The non life-threatening traffic really should be carryed on a RTTY type net 
just to conserve the bandwidth on the voice net. Converting to digital allows 
filtering and other content control methods.
>
> Regarding cell phones, <snip>
</snip>  
http://www.arrl.org/FandES/field/regulations/news/part97/ 

see part 97.113.a.5 - once cell phones or FRS or any other radio service 
becomes available the amateur station is to basically close down. 

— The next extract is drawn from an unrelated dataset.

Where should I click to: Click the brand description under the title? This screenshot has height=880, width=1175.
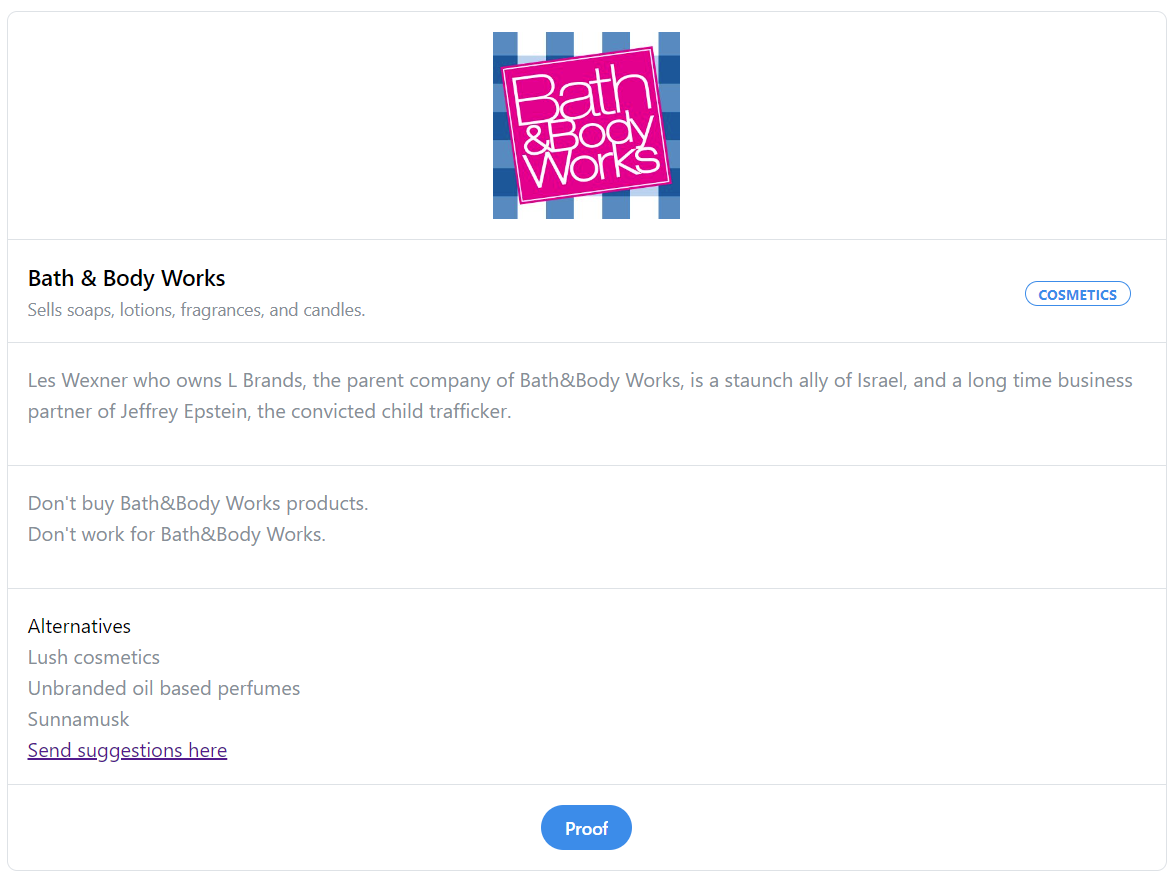coord(197,310)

What would interest me would be to setup a station(s) and apps to pass traffic 
that is very difficult to pass using current methods - basically email, 
pictures, video, various HTML forms (building inspections, work party 
schedules, material orders (where do you need a tarp and what size)) - all 
the "stuff" needed to stabilize/rebuild a region. The bulk of the data is 
third party and contains too much volume to pass in a voice network.

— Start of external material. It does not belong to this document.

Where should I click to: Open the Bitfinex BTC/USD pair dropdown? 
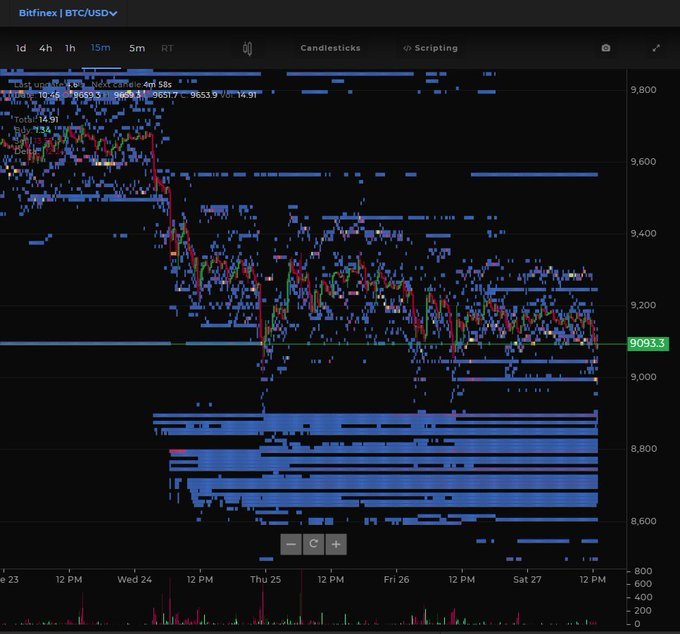[67, 13]
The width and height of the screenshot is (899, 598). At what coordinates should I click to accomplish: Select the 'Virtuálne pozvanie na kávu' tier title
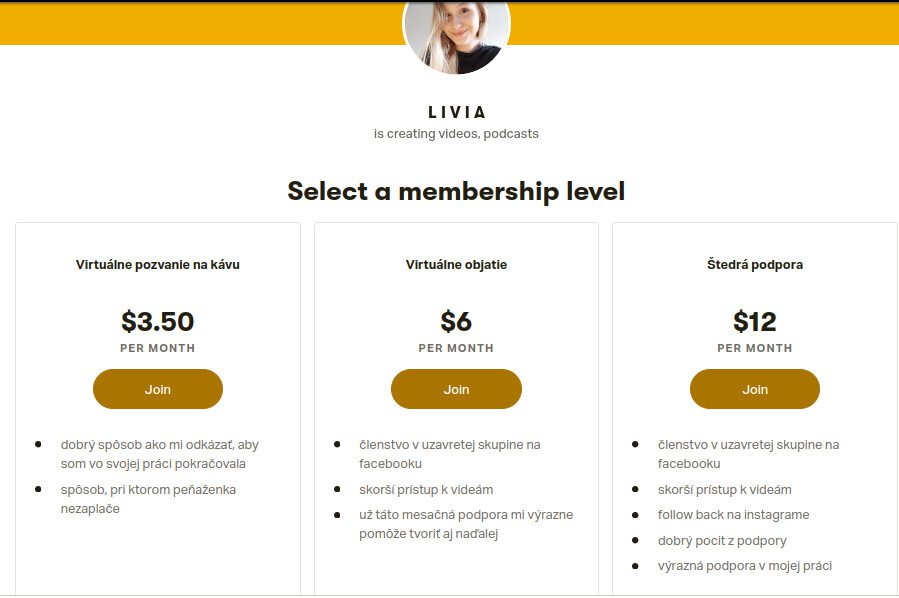point(158,265)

What I see is many NAT'ed local networks (10BaseT?) with multiple nodes. 
Perhaps 1 per Ward or building (or even 1 per work team - laptop with radio). 
Each NAT server would connect to the outside world (next up center) via a 
radio link (2 meter, 440, cw, software radios, ???). The idea is much like 
how my home network (10 nodes) is connected to the internet via a diald link. 
With the correct apps the local net could provide level 1 coordination and 
act as a cache to outside services to coordinate the outflow of area needs 
and information. A HT/VTer could report  simply by selecting a simple html 
form from a web server on the local server, fill it in and submit it. An 
Apache script (php?) could process the form data and coordinate 
emergency/high priority needs. The entire system minus the radio links could 
be tested and training done almost anytime just be using standard links like 
modems, lans or wifis. I would love to see a 2 meter or 3 band radio I could 
connect to a computer via usb or ethernet & tcpip. 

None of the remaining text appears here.